***** Dati del compito *****
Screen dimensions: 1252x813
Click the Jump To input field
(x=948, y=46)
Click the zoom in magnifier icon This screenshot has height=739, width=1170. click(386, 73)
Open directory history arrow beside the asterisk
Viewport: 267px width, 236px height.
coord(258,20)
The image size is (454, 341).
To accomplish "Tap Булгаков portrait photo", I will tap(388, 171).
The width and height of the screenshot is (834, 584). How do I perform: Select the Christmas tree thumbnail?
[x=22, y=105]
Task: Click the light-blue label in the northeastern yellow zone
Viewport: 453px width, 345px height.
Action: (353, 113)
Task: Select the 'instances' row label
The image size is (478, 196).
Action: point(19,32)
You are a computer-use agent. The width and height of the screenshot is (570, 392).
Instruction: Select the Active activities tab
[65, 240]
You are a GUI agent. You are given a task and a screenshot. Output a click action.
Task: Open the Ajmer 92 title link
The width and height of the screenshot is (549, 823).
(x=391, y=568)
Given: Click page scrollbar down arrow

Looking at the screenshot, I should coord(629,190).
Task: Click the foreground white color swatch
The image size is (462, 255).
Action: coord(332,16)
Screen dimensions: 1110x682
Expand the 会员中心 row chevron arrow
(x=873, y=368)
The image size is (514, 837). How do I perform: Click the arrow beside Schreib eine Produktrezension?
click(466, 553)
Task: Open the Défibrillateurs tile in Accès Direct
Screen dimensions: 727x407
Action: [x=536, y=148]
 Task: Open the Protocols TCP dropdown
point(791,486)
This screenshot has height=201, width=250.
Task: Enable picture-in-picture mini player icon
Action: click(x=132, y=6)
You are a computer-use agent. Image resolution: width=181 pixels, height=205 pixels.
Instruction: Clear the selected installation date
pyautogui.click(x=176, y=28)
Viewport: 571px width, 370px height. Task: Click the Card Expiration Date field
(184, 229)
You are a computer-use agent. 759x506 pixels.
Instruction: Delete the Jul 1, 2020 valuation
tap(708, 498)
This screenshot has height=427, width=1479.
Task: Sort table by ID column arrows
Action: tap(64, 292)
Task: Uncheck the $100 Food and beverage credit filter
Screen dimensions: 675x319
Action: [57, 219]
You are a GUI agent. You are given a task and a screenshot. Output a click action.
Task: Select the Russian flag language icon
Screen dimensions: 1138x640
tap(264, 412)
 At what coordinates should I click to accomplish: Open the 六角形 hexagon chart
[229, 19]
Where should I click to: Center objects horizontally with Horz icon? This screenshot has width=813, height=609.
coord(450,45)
*****
■ Istruzione scritta:
Puoi ricopiare tutto l'elenco qui sopra, riga per riga, senza cambiare nulla?

■ Risultato:
Screen dimensions: 1252x813
Click the Jump To input field
(x=948, y=46)
Click the zoom in magnifier icon This screenshot has height=739, width=1170. click(386, 73)
Open directory history arrow beside the asterisk
Viewport: 267px width, 236px height.
coord(258,20)
The image size is (454, 341).
To accomplish "Tap Булгаков portrait photo", I will tap(388, 171).
The width and height of the screenshot is (834, 584). How do I perform: Select the Christmas tree thumbnail?
[x=22, y=105]
Task: Click the light-blue label in the northeastern yellow zone
Viewport: 453px width, 345px height.
Action: (353, 113)
Task: Select the 'instances' row label
The image size is (478, 196).
Action: point(19,32)
You are a computer-use agent. The width and height of the screenshot is (570, 392).
Instruction: Select the Active activities tab
[65, 240]
You are a GUI agent. You are given a task and a screenshot. Output a click action.
Task: Open the Ajmer 92 title link
The width and height of the screenshot is (549, 823).
(x=391, y=568)
Given: Click page scrollbar down arrow

Looking at the screenshot, I should coord(629,190).
Task: Click the foreground white color swatch
The image size is (462, 255).
Action: coord(332,16)
Screen dimensions: 1110x682
Expand the 会员中心 row chevron arrow
(x=873, y=368)
The image size is (514, 837). How do I perform: Click the arrow beside Schreib eine Produktrezension?
click(466, 553)
Task: Open the Défibrillateurs tile in Accès Direct
Screen dimensions: 727x407
Action: [x=536, y=148]
 Task: Open the Protocols TCP dropdown
point(791,486)
This screenshot has height=201, width=250.
Task: Enable picture-in-picture mini player icon
Action: click(x=132, y=6)
You are a computer-use agent. Image resolution: width=181 pixels, height=205 pixels.
Instruction: Clear the selected installation date
pyautogui.click(x=176, y=28)
Viewport: 571px width, 370px height. Task: Click the Card Expiration Date field
(184, 229)
You are a computer-use agent. 759x506 pixels.
Instruction: Delete the Jul 1, 2020 valuation
tap(708, 498)
This screenshot has height=427, width=1479.
Task: Sort table by ID column arrows
Action: tap(64, 292)
Task: Uncheck the $100 Food and beverage credit filter
Screen dimensions: 675x319
Action: [57, 219]
You are a GUI agent. You are given a task and a screenshot. Output a click action.
Task: Select the Russian flag language icon
Screen dimensions: 1138x640
tap(264, 412)
 At what coordinates should I click to accomplish: Open the 六角形 hexagon chart
[229, 19]
Where should I click to: Center objects horizontally with Horz icon? This screenshot has width=813, height=609.
coord(450,45)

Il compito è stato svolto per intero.